Oireachtas Joint and Select Committees
Tuesday, 27 October 2020
Joint Oireachtas Committee on Climate Action
General Scheme of the Climate Action and Low Carbon Development (Amendment) Bill 2020: Discussion (Resumed)
Dr. Thomas Muinzer:
The Scottish targets is a useful and interesting question. It is worth contextualising how the targets in Scotland developed. That is quite interesting. The UK passed its Climate Change Act in 2008. In 2009, Scotland passed its sub-state Climate Change (Scotland) Act which was extensively amended last year, as I am sure the committee knows. When the original Act was passed in 2009 it was a relatively well developed piece of legislation and was quite ambitious. Over the course of passing that, the Scots looked at targets which is one of the things that is being agonised over in Ireland in relation to our Bill. Effectively, Scotland absorbed the two milestone targets under the UK's Act for 2020 and 2050, but ratcheted up the 2020 target for a range of reasons. It increased it to 42% at that time under the initial regime. The Scots said they would go further or at least try another alternative device. We would like to be a little more granular in how we account for our emissions reductions trajectory. The UK Act has stringent five-year carbon budgets that are pegged to interim targets insofar as the 2020 interim target and the 2050 target set the range that the carbon budgets travel on. The carbon budgets are set in secondary legislation and approved by parliament.
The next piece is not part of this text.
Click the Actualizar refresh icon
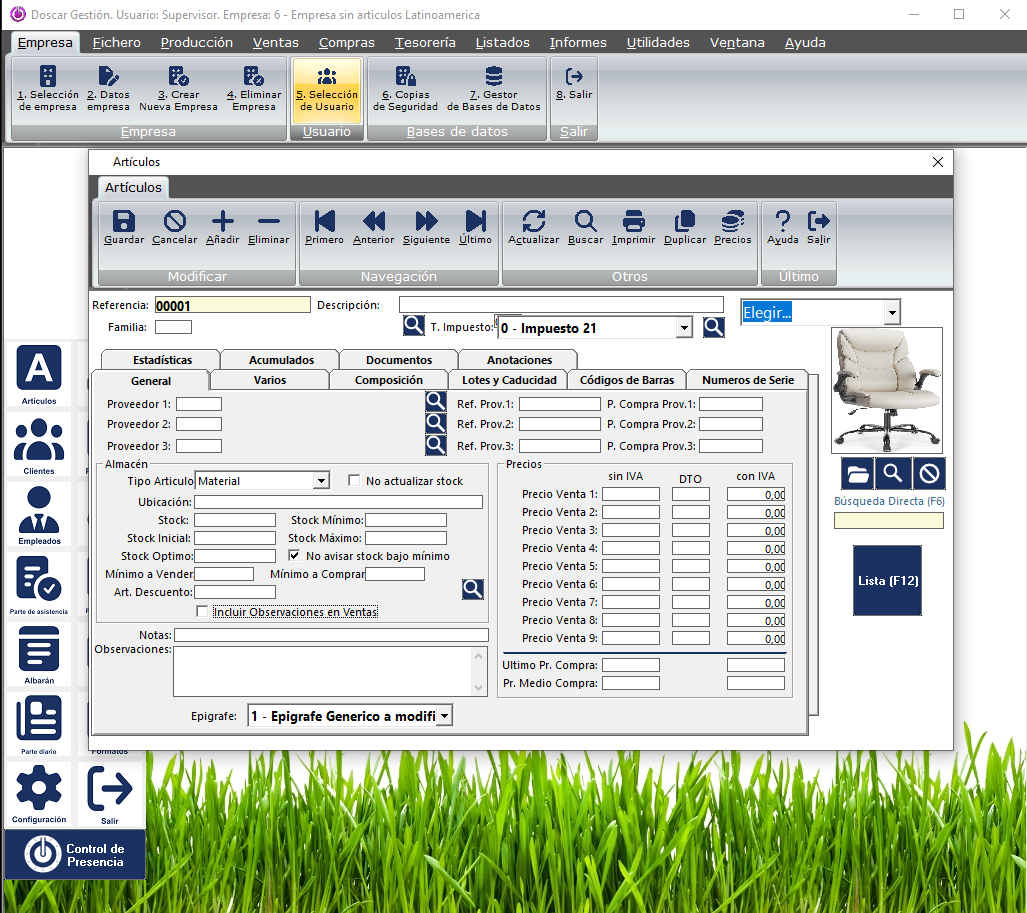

The Scots built in annual targets of at least 3% per year. From the get-go in 2009 Scotland took a sub-state annual granular approach to targeting. That has proved very useful and has set Scotland up well. It has had a very successful emissions reduction drive. The country was well placed to introduce more robust interim targets in the recent amendments to which the member referred. To cut a long story short, the interim targets are very important. They are key to the success of carbon budgeting and granular targets. I could say more, but I will conclude there.